Tali video, in cui vengono mostrate le operazioni da svolgere direttamente sul campo,  rappresentano uno strumento molto utile per coloro che nell'ambito del percorso formativo vogliono acquisire conoscenza pratica sulle attività in cantiere.

 

A tal fine, sono state effettuate delle video-registrazioni nel cantiere di Ceccano (FR), in occasione dello svolgimento del corso pilota sull’installazione di sistemi di isolamento termico a cappotto, tramite il quale è possibile mostrare e condividere con un ampio numero di allievi quali sono, ad esempio, le fasi dell’installazione, a quali criticità si va incontro in ciascuna fase, a cosa è opportuno fare attenzione durante la fase di preparazione del supporto, come si procede all’installazione del pannello o quali tagli vanno eseguiti in corrispondenza delle finestre, le modalità di applicazione dei tasselli, ecc. 

 

  

 

Con il supporto della società Geotermia Italia, che opera nell’installazione d’impianti a pompa di calore geotermica, è stato realizzato un secondo video didattico dedicato all’ installazione di impianti geotermici a bassa entalpia, ovvero un sistema a pompa di calore acqua-acqua alimentato da sonde geotermiche, utilizzato per riscaldamento, raffrescamento e produzione di acqua calda sanitaria. 

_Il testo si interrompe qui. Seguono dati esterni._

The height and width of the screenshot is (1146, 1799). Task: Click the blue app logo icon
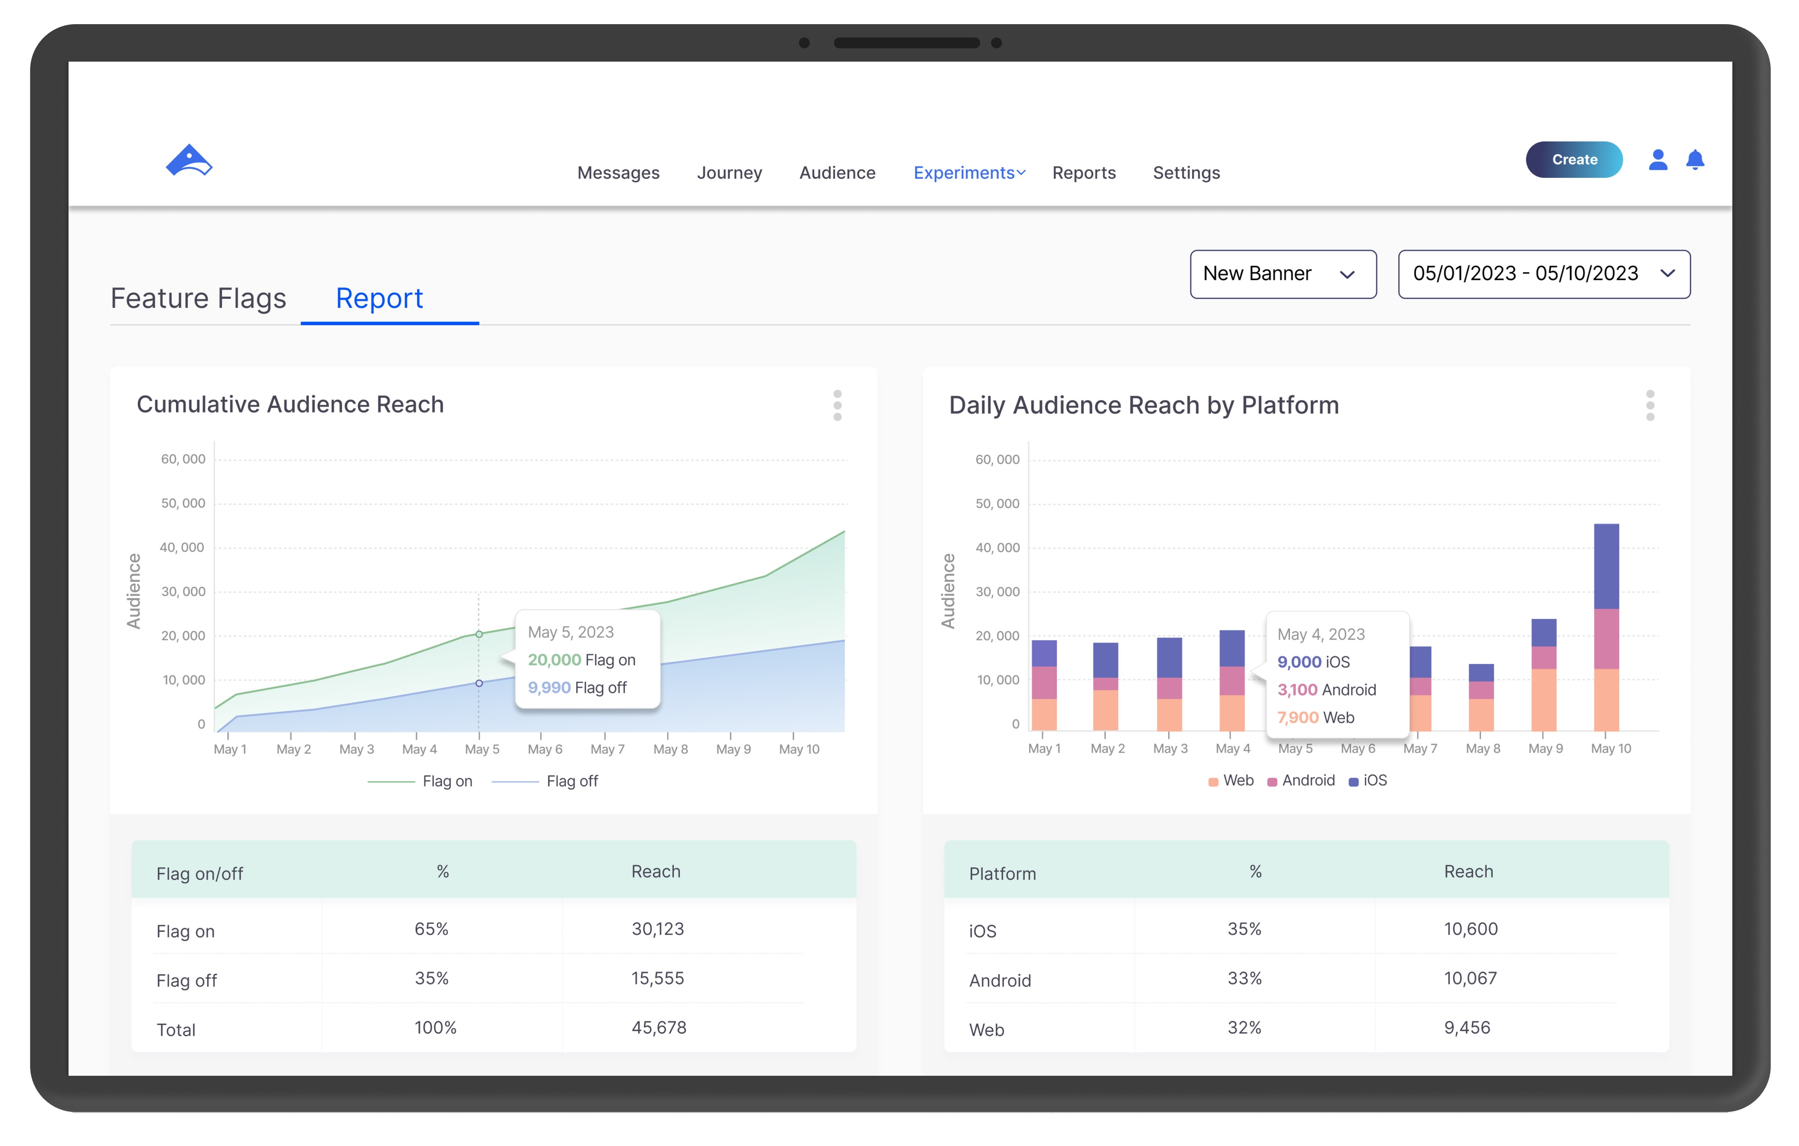point(189,160)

La messa in opera di un sistema geotermico consiste di due fasi, che coinvolgono competenze diverse. 

Questo secondo video mostra innanzitutto la fase d’installazione delle sonde geotermiche, che inizia con la perforazione del terreno, fino all’inserimento delle sonde e prove di tenuta in pressione. Nella seconda parte, invece ci si è spostati all’interno dell’edificio, nel locale della centrale termica, dove viene installato il sistema a pompa di calore. Il video illustra tutte le operazioni per la corretta messa in opera dell’impianto, mostrando in particolare le operazioni di collegamento idraulico dei circuiti di mandata e ritorno tra il collettore delle sonde e la pompa di calore, e i vari componenti del sistema.